§ **Exercise aim**
Pull out the lines of the items below, from the line with "The height and width of the screenshot is (819, 1456). Identify" up to and including the line with "the icon which", and repeat them word for word.

Items stored from a collection:
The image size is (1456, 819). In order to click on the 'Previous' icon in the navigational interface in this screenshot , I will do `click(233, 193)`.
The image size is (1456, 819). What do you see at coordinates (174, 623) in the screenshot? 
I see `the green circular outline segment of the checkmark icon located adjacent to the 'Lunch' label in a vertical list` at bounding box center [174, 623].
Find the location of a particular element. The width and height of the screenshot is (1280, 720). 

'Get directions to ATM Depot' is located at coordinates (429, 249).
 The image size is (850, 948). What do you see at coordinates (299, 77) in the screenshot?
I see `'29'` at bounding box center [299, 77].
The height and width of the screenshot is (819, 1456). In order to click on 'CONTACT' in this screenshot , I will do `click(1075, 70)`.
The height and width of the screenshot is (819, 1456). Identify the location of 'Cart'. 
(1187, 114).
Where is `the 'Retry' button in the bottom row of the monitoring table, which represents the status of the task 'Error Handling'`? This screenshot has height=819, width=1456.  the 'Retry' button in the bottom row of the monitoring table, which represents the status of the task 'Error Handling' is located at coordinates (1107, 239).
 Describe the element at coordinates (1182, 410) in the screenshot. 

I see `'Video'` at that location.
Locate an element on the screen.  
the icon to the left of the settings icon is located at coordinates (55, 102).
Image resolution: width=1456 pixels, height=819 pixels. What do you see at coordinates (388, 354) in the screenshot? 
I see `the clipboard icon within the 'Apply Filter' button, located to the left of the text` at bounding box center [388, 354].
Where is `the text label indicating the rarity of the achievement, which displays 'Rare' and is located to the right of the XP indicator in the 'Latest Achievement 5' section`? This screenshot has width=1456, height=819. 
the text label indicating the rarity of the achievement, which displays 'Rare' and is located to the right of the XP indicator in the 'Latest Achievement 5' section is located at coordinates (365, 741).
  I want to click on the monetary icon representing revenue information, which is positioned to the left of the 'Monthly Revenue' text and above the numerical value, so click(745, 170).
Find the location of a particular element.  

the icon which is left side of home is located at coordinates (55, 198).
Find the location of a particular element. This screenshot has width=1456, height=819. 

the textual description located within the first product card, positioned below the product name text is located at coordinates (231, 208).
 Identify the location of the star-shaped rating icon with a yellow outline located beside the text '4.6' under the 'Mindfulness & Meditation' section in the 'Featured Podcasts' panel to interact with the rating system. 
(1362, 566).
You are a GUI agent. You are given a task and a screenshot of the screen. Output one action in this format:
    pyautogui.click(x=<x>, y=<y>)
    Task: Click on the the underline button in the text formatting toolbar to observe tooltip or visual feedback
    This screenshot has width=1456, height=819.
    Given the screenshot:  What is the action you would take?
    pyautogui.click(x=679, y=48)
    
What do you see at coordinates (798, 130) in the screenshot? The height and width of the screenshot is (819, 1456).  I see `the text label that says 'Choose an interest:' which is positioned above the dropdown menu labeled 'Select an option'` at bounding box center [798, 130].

§ **Result of the task**
The height and width of the screenshot is (819, 1456). Identify the location of 'Cart'. 
(1187, 114).
Where is `the 'Retry' button in the bottom row of the monitoring table, which represents the status of the task 'Error Handling'`? This screenshot has height=819, width=1456.  the 'Retry' button in the bottom row of the monitoring table, which represents the status of the task 'Error Handling' is located at coordinates (1107, 239).
 Describe the element at coordinates (1182, 410) in the screenshot. 

I see `'Video'` at that location.
Locate an element on the screen.  
the icon to the left of the settings icon is located at coordinates (55, 102).
Image resolution: width=1456 pixels, height=819 pixels. What do you see at coordinates (388, 354) in the screenshot? 
I see `the clipboard icon within the 'Apply Filter' button, located to the left of the text` at bounding box center [388, 354].
Where is `the text label indicating the rarity of the achievement, which displays 'Rare' and is located to the right of the XP indicator in the 'Latest Achievement 5' section`? This screenshot has width=1456, height=819. 
the text label indicating the rarity of the achievement, which displays 'Rare' and is located to the right of the XP indicator in the 'Latest Achievement 5' section is located at coordinates (365, 741).
  I want to click on the monetary icon representing revenue information, which is positioned to the left of the 'Monthly Revenue' text and above the numerical value, so click(745, 170).
Find the location of a particular element.  

the icon which is left side of home is located at coordinates (55, 198).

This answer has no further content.